North Huntingdon may allow people who rent a pavilion at one of the township’s parks the opportunity to serve beer and wine if they pay for an alcohol permit and provide proof of liability insurance so the township avoids any legal problems if trouble occurs.
The township administration will draft a proposed ordinance that would set the criteria for obtaining a permit and the requirements those seeking a permit must follow, said Jeff Silka, township manager. The board of commissioners would have to approve an ordinance allowing alcohol in the parks.
Dan Miller, township parks and recreation director, could not be reached for comment.
Commissioner Brian Blasko, who proposed selling the permits as a way of generating new revenue for the parks department, said neighboring municipalities permit alcohol usage in their parks. Some charge a fee for the permit and others do not, Blasko said.
Murrysville’s permit to provide alcohol at some of its facilities costs $50, Silka said.
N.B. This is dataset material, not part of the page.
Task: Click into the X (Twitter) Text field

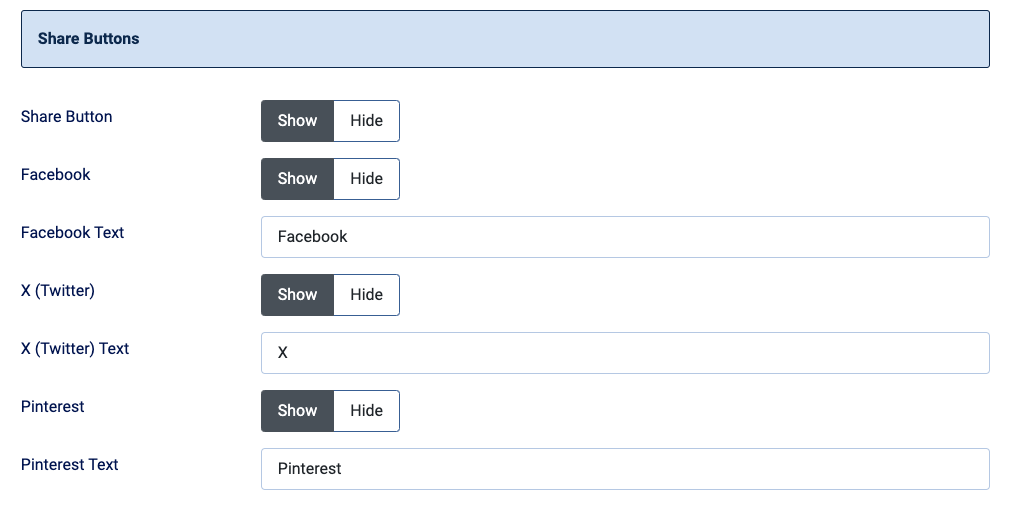Action: pos(625,353)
Murrysville also requires those seeking a permit to make a $350 security deposit for providing alcohol at its Community Center and Townsend and Sardis parks.
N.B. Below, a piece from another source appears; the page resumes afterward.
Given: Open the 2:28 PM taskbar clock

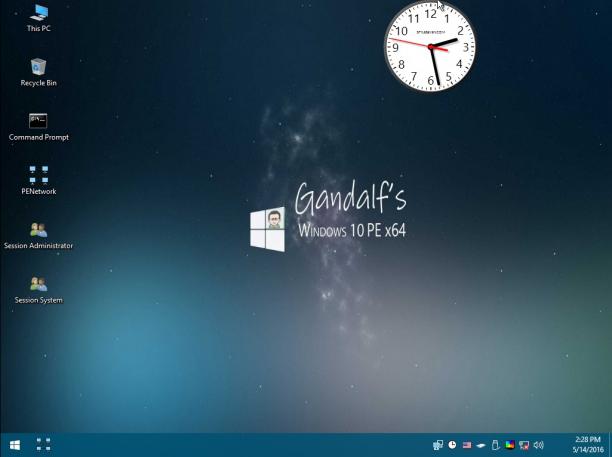Looking at the screenshot, I should (x=588, y=445).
Jim Morrison, Murrysville’s chief administrator, said the policy has been in effect for about five or six years.
“We’ve never had any issue with it,” Morrison said.
Alcohol initially was permitted only in Townsend Park, then was expanded to include Sardis Park and Murrysville Community Park, Morrison said.
No glass containers that hold alcohol — beer bottles and wine bottles — would be permitted, nor would hard liquor, Silka said.
Murrysville’s policy prohibits providing alcohol at graduations parties.
The municipality can withhold all or part of the security deposit for any violation or if the police chief or public works director or recreation director recommends it. The security deposit could be used for any clean-up, if the pavilion is not left as it had been when it was rented.
“It has teeth, but it’s not a deterrent,” Silka said.
Blasko said he believes alcohol should be limited to an area around the pavilion and no drinking should be permitted at the playgrounds, where youngsters might gather.
Commissioner Jason Atwood said he was concerned that it would bring on more responsibility for township police to patrol the parks.
“I feel, once alcohol gets introduced in a setting, things go downhill,” Atwood said, adding that he believes it could make the parks unsafe for children.
Atwood questioned whether someone seeking an alcohol permit should have at least a certain amount of liability insurance.
With a hold harmless policy, Commissioner Ronald Zona said if a problem occurs with someone consuming alcohol at the park, “that’s on them (permit holder).”
“If they don’t have enough liability (insurance), that’s on them,” said Commissioner Zachary Haigis.